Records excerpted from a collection
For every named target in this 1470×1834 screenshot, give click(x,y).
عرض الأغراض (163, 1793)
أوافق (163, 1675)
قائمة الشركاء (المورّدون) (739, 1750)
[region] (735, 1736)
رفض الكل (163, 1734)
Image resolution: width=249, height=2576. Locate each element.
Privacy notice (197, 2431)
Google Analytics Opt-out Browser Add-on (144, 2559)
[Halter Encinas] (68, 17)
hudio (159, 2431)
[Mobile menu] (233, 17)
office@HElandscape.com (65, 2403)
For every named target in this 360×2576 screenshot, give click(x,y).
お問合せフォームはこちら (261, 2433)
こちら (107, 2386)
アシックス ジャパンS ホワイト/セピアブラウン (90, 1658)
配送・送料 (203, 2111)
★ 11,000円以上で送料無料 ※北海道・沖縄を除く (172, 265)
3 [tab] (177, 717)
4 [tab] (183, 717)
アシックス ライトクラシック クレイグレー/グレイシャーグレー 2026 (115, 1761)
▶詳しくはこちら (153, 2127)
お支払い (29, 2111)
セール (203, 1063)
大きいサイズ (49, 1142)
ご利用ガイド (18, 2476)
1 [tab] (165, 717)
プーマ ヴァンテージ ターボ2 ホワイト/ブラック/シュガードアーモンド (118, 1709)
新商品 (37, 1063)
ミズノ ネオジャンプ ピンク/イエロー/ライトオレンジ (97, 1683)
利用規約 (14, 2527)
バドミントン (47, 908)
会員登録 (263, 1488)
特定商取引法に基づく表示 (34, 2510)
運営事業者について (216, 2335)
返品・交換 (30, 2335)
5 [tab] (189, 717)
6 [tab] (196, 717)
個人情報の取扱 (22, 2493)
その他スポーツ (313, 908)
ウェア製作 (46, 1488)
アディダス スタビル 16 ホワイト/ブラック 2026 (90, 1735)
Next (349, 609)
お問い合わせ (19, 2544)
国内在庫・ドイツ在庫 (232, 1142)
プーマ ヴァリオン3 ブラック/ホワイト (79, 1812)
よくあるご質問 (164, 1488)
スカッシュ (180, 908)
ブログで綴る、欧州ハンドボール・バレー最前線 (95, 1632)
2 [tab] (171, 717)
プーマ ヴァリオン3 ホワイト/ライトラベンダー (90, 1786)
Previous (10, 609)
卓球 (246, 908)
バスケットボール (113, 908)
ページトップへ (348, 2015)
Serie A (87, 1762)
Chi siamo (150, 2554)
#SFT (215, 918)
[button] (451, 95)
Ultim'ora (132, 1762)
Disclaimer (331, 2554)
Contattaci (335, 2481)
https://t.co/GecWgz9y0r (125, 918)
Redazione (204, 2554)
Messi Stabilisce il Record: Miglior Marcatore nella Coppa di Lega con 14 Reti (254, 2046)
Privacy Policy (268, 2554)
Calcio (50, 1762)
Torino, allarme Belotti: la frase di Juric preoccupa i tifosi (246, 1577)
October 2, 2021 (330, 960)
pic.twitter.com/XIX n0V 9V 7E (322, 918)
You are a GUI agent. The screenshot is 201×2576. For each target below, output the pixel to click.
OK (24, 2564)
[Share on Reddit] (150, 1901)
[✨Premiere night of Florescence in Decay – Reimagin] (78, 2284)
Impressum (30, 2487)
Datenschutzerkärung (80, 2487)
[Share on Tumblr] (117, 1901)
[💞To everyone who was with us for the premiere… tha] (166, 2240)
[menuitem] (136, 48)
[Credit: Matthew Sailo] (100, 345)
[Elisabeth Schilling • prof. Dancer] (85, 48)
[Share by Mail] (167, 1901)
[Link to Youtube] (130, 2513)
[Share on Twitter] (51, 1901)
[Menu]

* **Task to complete**
Pull out the lines above in which the word "this" appears.

* **Your solution**
For every named target in this 1470×1834 screenshot, give click(x,y).
For every named target in this 360×2576 screenshot, give click(x,y).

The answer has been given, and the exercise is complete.